Honda concession ventes
Sur trois mois, 42% des immatriculations de Honda en France ont été réalisées sur le canal des VD
En dessous de la ligne représentée par la moyenne du marché français, débute un autre monde : les marques qui ont du mal à écouler leur production de manière naturelle, auprès des particuliers et des entreprises. Passe encore pour Alfa Romeo ou Jeep, qui viennent de renouveler leur gamme, ce qui provoque une hausse mécanique de la part des modèles de démonstration achetés par les concessionnaires. Mais Fiat et Opel figurent depuis des années en fond de tableau. Honda vient d’y tomber, de manière spectaculaire : 42% de ventes directes au réseau… Nissan n’arrive pas à en sortir depuis que le Qashqai ne règne plus seul sur le segment des SUV compacts. BMW et Mercedes non plus.

Comment lire ce tableau ?

Suzuki, par exemple, avec 7 191 modèles vendus, a augmenté sa diffusion de 21% lors du premier trimestre 2018, progression supérieure à celle du marché français (+2,9%). De surcroît, la feuille de résultats de Suzuki est saine : 81% des ventes opérées auprès de particuliers ou sociétés, soit davantage que la moyenne du marché français (70%).
Suzuki vend pourtant très peu aux sociétés : 4% de ses immatriculations (moyenne nationale, 21%). Mais présente une très forte part de ventes à particulier : 77%, deuxième meilleur résultat derrière Dacia (86%), alors que la moyenne des 30 premières marques de France est de 49%.

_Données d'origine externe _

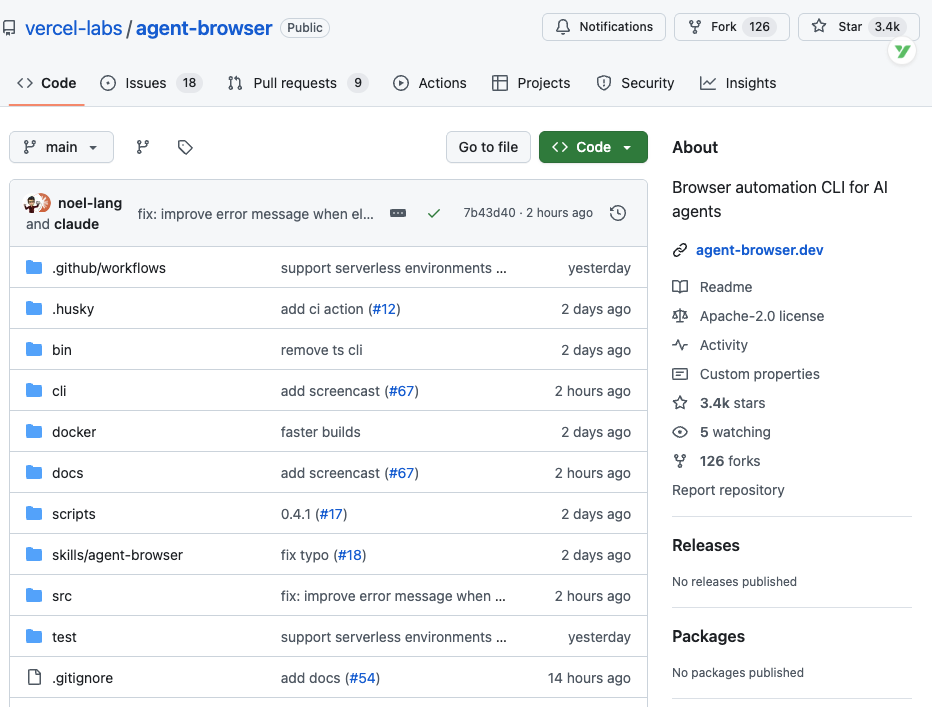Open link icon beside agent-browser.dev

pyautogui.click(x=679, y=250)
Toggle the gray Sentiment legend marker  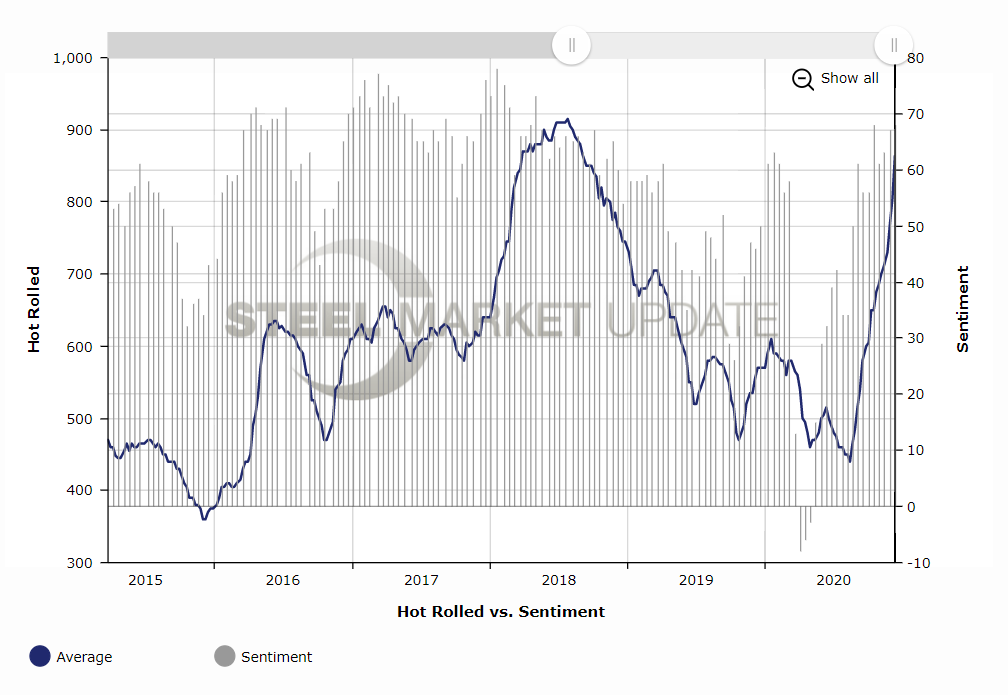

La méthode employée par L’argus


L’argus base son étude sur le tableau détaillé des ventes diffusé chaque mois par le CCFA (Comité des Constructeurs Français d’Automobiles) à ses adhérents. Ce tableau ventile les ventes de chaque marque selon huit catégories d’acheteurs : particuliers, administration, salariés des constructeurs, loueurs de courte durée, loueurs de longue durée, sociétés hors secteur automobile, transit temporaire (plaques TT), concessionnaires (véhicules de démonstration ou courtoisie).

L’Argus agrège les ventes à loueur de longue durée et à société dans la colonne « Sociétés ». De même que ventes à salarié des constructeurs et ventes directes à concessionnaire dans la colonne « Réseau ». La colonne « Loueurs » concerne les ventes à loueur de courte durée, type Europcar ou Avis, auxquelles sont ajoutées les ventes en transit temporaires : ces modèles sont rachetés quelques mois plus tard par les constructeurs, qui les écoulent sur le marché de l’occasion. Les ventes à administration, très majoritairement réalisées par les marques françaises, notamment Renault, ne sont pas prises en compte dans ce tableau car d’un faible impact : 0,3% du marché total sur le premier trimestre 2018. Cette absence explique toutefois que le total des pourcentages soit parfois très légèrement inférieur à 100%.